OK, I know what you’re thinking…cats hate violin music–cat gut strings and all. But when Elijah McClain serenaded them with music, these shelter cats not only loved the music but looked forward to these musical interludes. They’ll no longer get them because McClain was murdered by police.
McClain was a sweet law-abiding massage therapist who played violin for shelter kittens on his lunch break in his hometown of Aurora, Colorado, because he thought the animals were lonely. Colorado Music described McClain as a young man who was “quirky, a pacifist, a vegetarian, enjoyed running, and known to put a smile on everyone’s face.” And he was black.
According to The Cut, McClain’s sister says he sometimes wore a ski/runner’s mask because he was anemic and would often get cold. One night last August, he was walking home from the convenience store with his mask on when the police approached him, responding to a call about “a suspicious man” in the area. What ensued was “a struggle” according to police, which was only partially caught on body camz, as all of the officers’ body cameras allegedly fell off during the incident. Here’s what McClain told officers:
McClain was put into a carotid hold, a controversial restraint technique banned in some cities for its potential danger, and was also given a shot of ketamine by paramedics. He had a heart attack on the way to the hospital and died there three days later, after having been declared brain dead.
After the body camera footage was released, according to the Sentinel, District Attorney Dave Young sent a letter to Aurora police chief Nick Metz stating, “Based on the investigation presented and the applicable Colorado law, there is no reasonable likelihood of success of proving any state crimes beyond a reasonable doubt at trial. Therefore, no state criminal charges will be filed as a result of this incident.”
The officers were cleared of all wrongdoing.
However, the public outcry over the case has generated a tsunami of calls for accountability. More than 2.2 million people have signed a Change.org petition calling for a more in-depth investigation into McClain’s death.
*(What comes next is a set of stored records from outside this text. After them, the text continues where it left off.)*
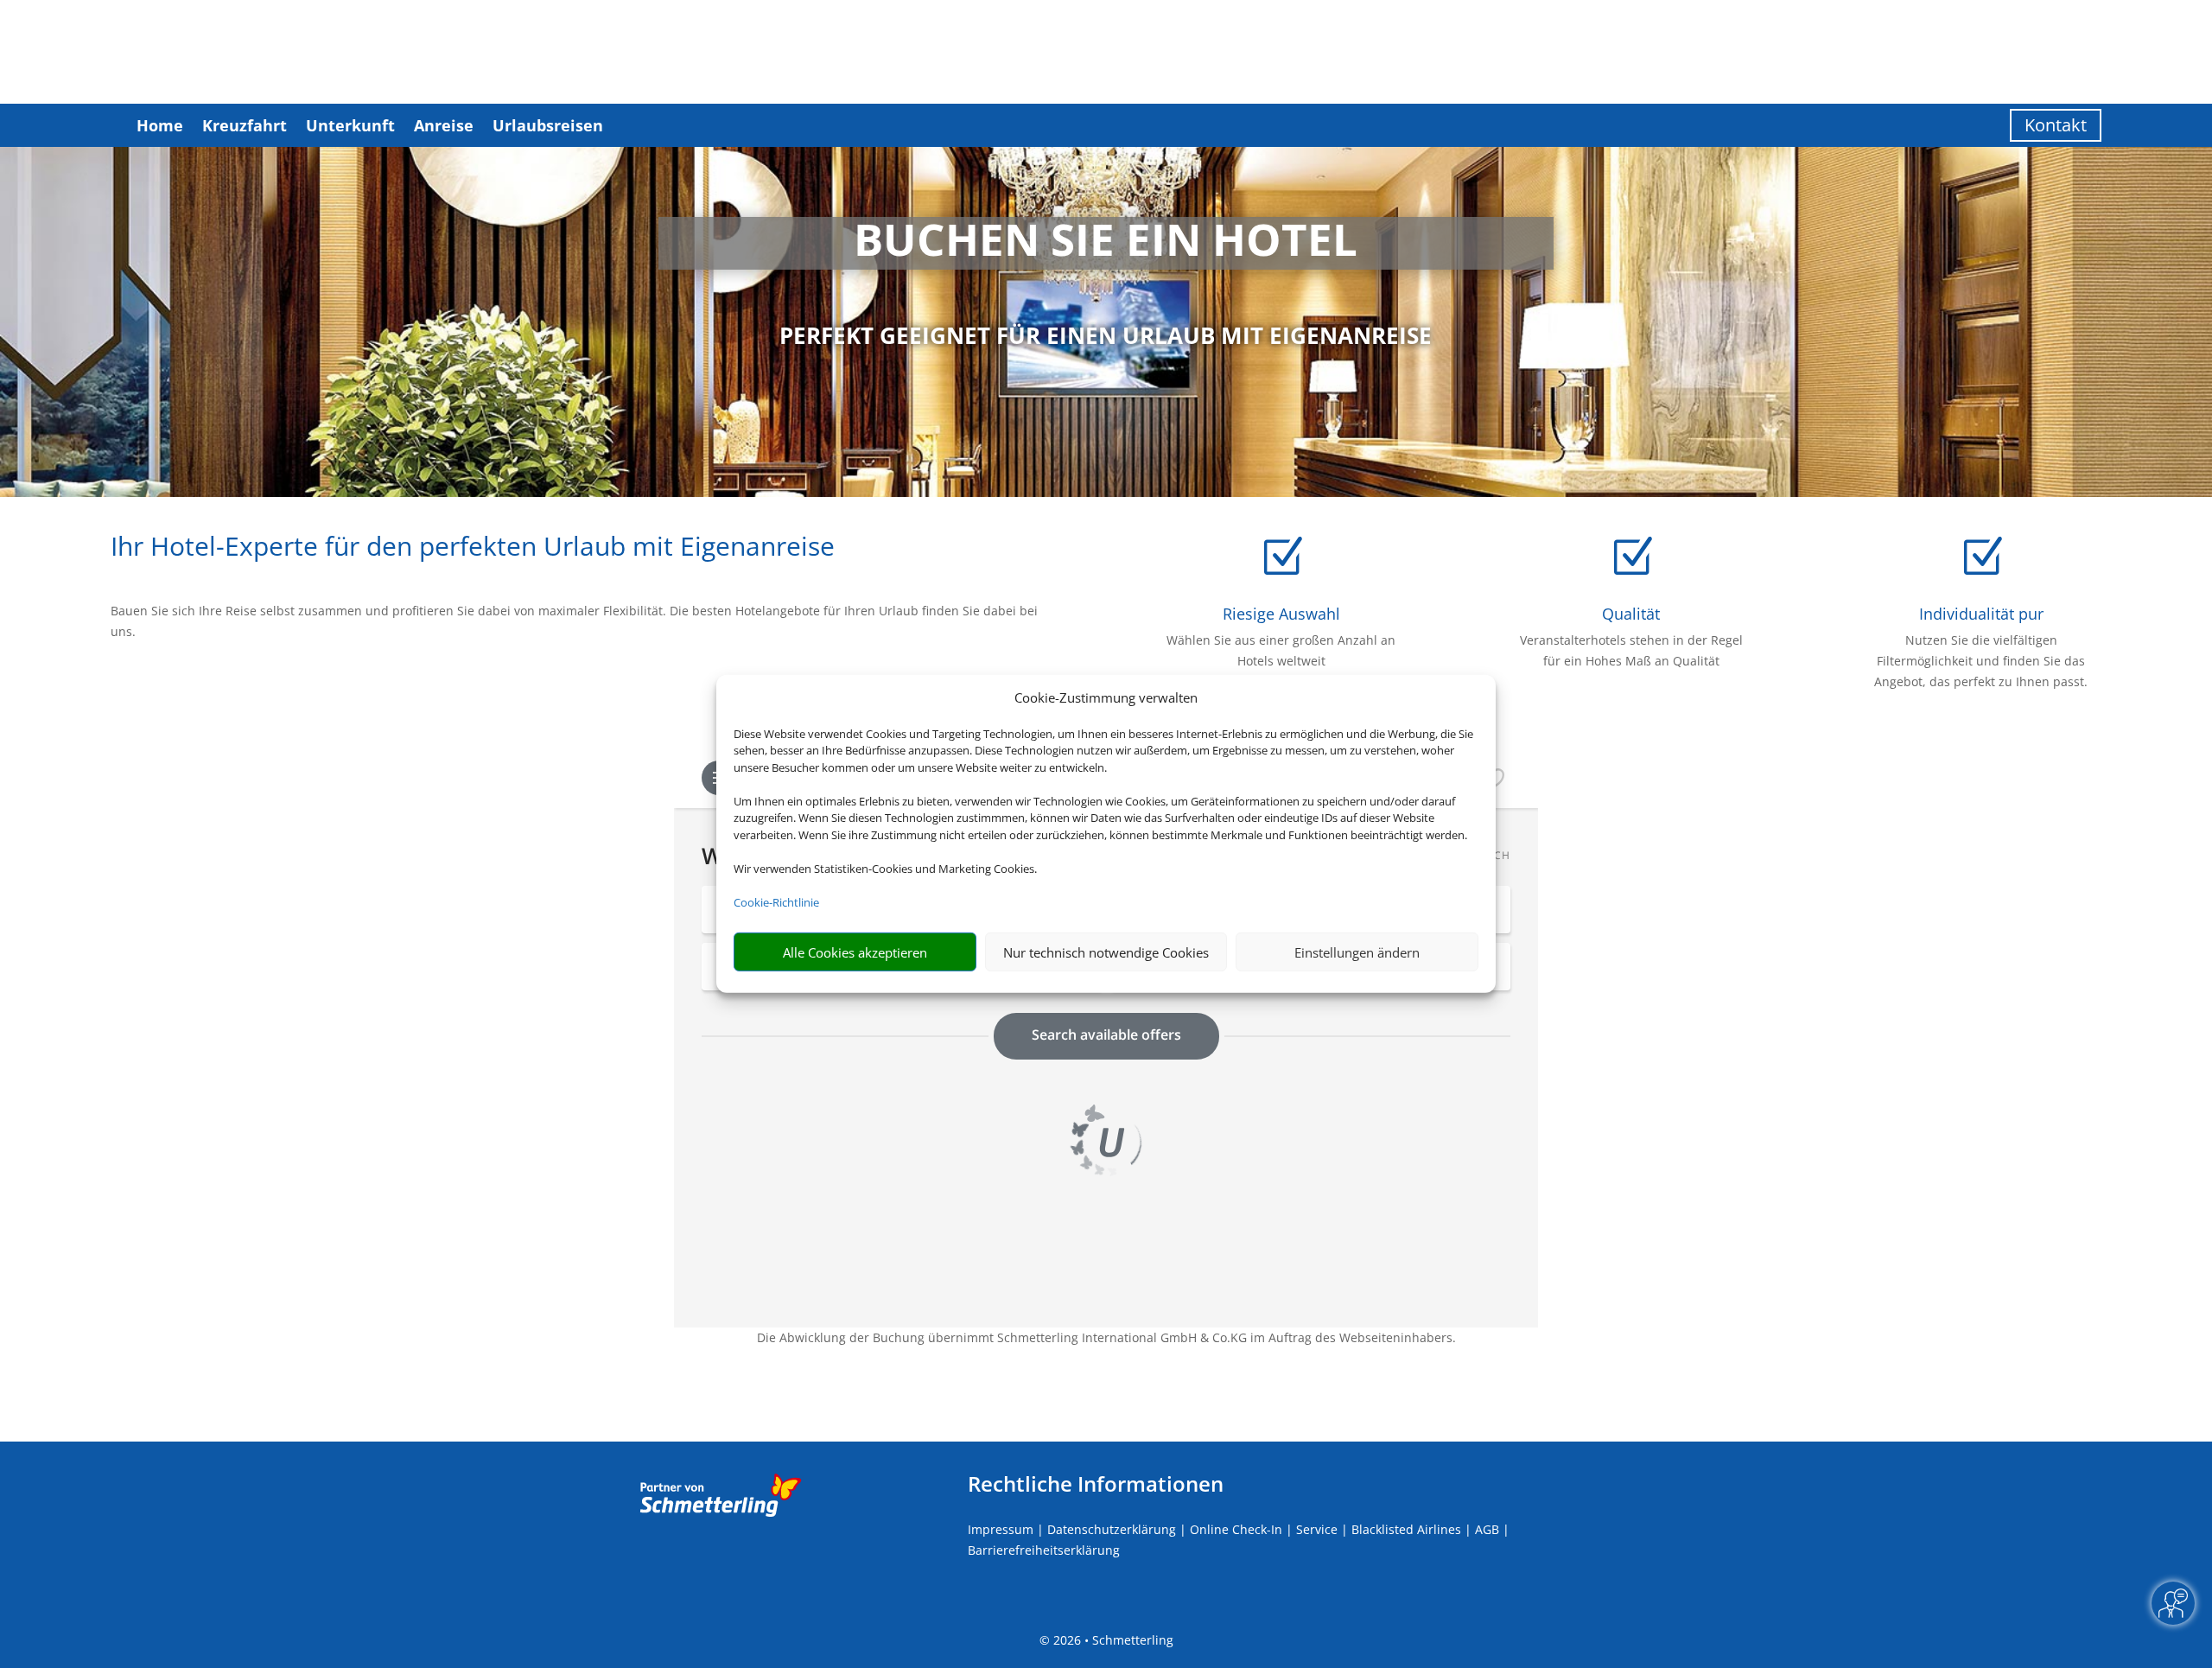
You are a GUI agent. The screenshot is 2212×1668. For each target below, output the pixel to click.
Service (1317, 1529)
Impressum (1000, 1529)
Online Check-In (1236, 1529)
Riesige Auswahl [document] (1281, 613)
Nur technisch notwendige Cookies (1106, 952)
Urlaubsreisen (548, 125)
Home (160, 125)
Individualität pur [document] (1981, 613)
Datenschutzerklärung (1111, 1529)
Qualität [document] (1631, 613)
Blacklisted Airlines (1406, 1529)
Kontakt (2055, 125)
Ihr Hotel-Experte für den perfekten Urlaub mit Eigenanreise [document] (473, 548)
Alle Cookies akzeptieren (855, 952)
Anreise (444, 125)
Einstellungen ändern (1357, 952)
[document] (1106, 243)
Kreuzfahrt (244, 125)
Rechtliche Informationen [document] (1096, 1484)
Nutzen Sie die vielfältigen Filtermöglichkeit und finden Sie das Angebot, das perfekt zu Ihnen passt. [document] (1981, 661)
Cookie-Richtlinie (776, 902)
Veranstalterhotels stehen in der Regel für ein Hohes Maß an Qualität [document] (1631, 650)
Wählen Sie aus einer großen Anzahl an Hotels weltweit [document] (1280, 650)
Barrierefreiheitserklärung (1044, 1550)
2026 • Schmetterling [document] (1111, 1640)
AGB (1487, 1529)
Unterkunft (350, 125)
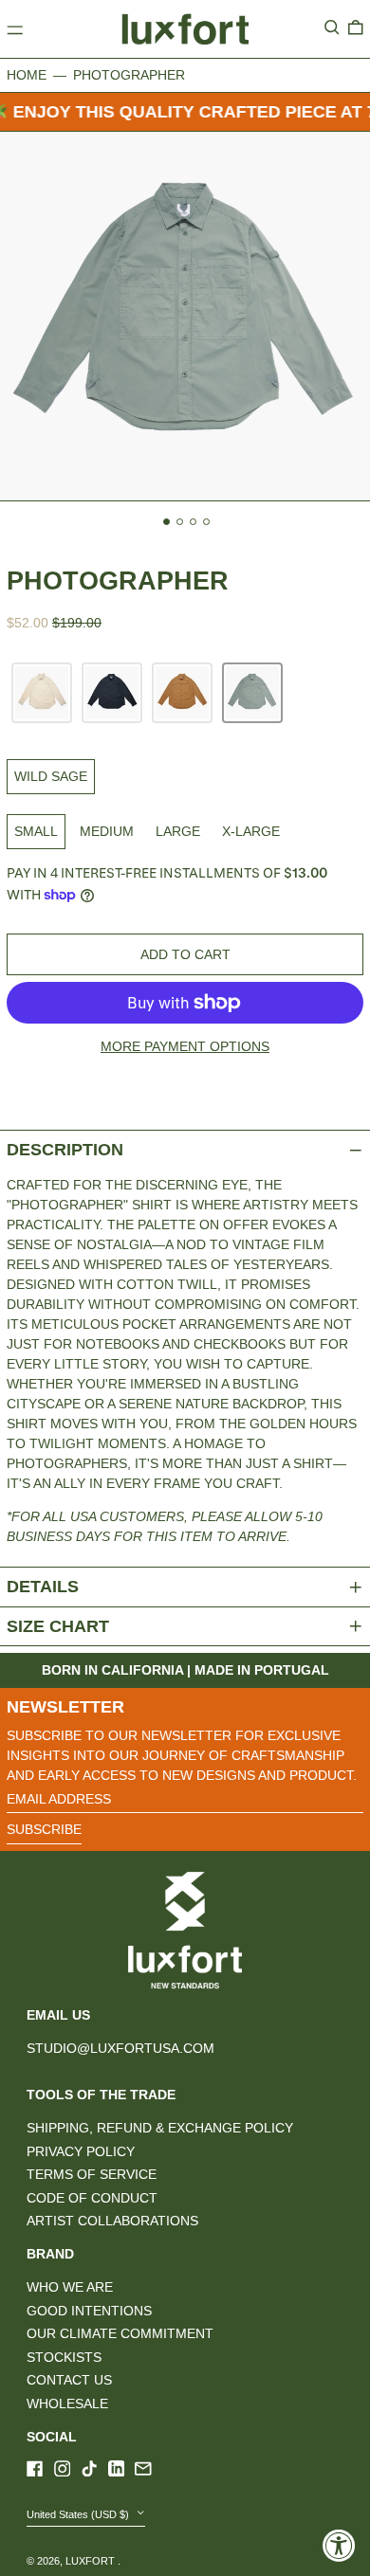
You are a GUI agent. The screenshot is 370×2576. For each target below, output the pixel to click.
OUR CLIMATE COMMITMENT (120, 2333)
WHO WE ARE (70, 2287)
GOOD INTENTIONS (89, 2310)
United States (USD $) (79, 2514)
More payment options (185, 1046)
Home (26, 74)
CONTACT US (69, 2379)
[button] (332, 27)
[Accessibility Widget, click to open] (339, 2545)
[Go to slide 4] (206, 521)
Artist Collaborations (112, 2220)
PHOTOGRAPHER (129, 74)
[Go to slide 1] (166, 521)
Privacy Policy (81, 2151)
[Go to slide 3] (193, 521)
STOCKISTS (64, 2357)
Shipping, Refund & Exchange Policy (160, 2127)
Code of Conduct (92, 2197)
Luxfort (91, 2561)
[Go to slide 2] (179, 521)
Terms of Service (92, 2174)
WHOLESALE (67, 2403)
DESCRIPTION (65, 1149)
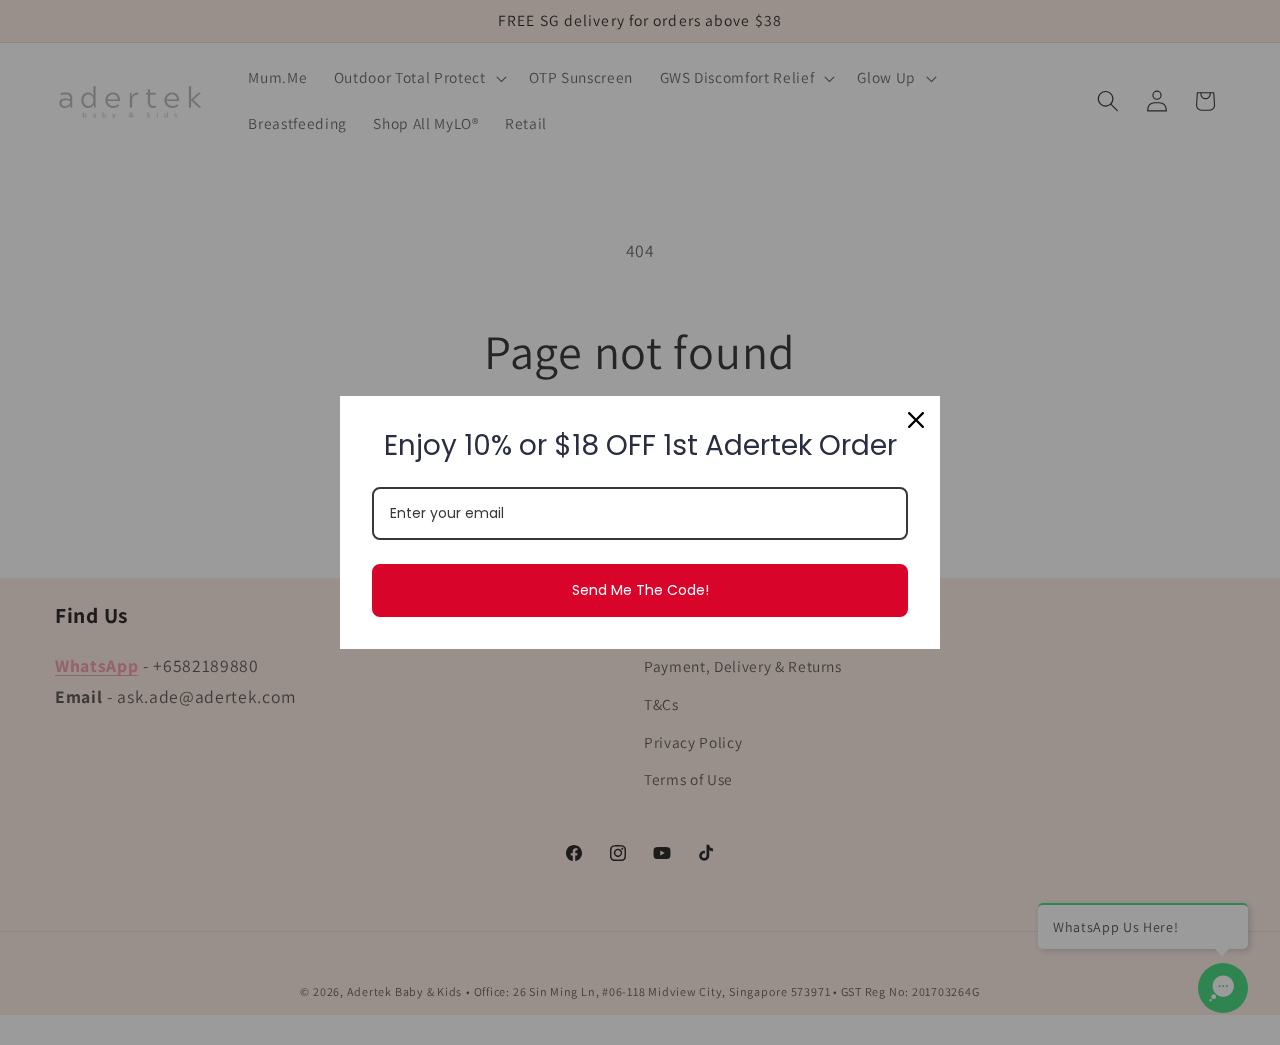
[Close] (916, 420)
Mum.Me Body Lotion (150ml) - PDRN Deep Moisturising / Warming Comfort (261, 999)
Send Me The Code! (640, 590)
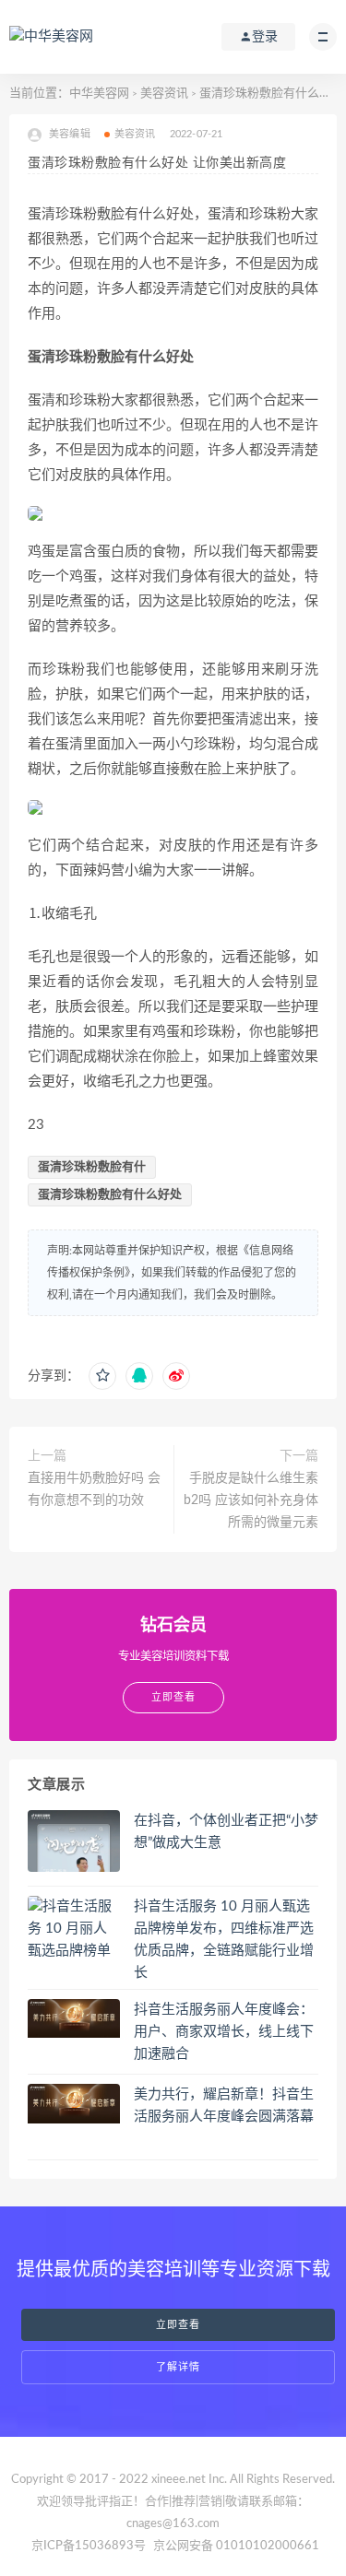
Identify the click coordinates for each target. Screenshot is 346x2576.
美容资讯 (164, 94)
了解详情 (178, 2367)
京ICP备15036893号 (88, 2546)
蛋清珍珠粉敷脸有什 (92, 1167)
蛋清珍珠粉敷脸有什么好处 (110, 1195)
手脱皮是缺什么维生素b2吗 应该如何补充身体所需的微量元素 (251, 1500)
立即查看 (178, 2325)
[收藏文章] (102, 1376)
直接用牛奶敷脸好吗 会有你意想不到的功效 (94, 1489)
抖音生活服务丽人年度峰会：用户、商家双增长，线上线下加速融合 (224, 2032)
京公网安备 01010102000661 (236, 2546)
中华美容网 (99, 94)
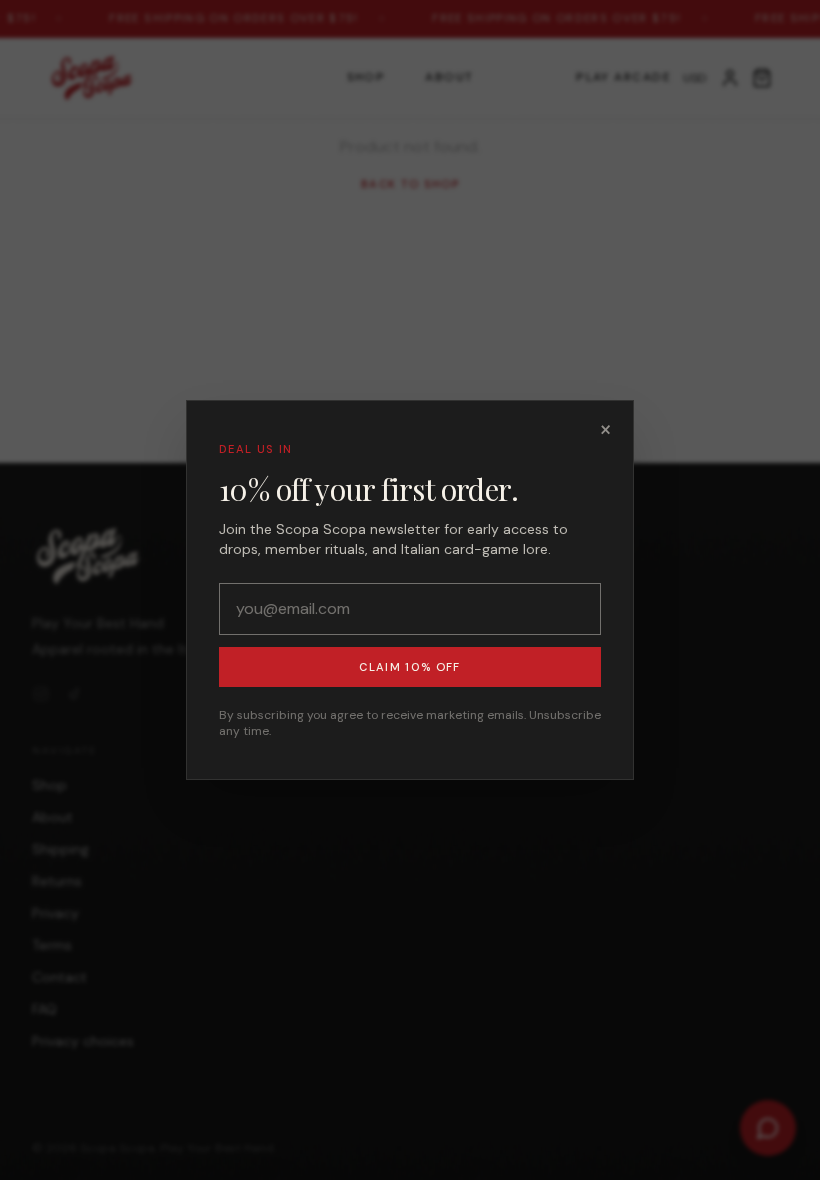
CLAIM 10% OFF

On June 9, City Manager Jim Twombly agreed to an independent investigation of McClain’s death. But even that investigation has hit snags, as the initial attorney commissioned to lead the investigation was a former police officer who specialized in defending police departments in liability cases.
“Unfortunately, an attorney with a long career in law enforcement that specializes in defending municipal police departments from liability claims doesn’t qualify, in our minds, as a neutral review,” the Aurora city council said in a statement.
I’m embarrassed to admit I’m hardly woke when it comes to the plight of Blacks in America. I’ve always considered myself an open-minded progressive, but I have no clue what Blacks endure regularly at the hands of police. Previously, whenever I read about a Black being mistreated or killed by police, I assumed it was during/after s/he’d been observed engaging in serious illegal activiy or was armed and dangerous, posing a risk to the police. Amber Ruffin’s gripping account of the indignaties she’s suffered and the fear for her life during police encounters despite never having engaged in felonious behavior woke me up to their plight.
The BLM protests opened my eyes to the scope of the problem and how often police use brute force when dealing with Blacks, sometimes with fatal consequences. Even if the victims had criminal records and were caught engaging in criminal behavior, they deserved their day in court. Police don’t have the authority to act like vigilanties.
Even if policies are implemented to combat the problem, it is too little too late for Elijah McClain. And if you don’t believe me, ask the shelter kittens.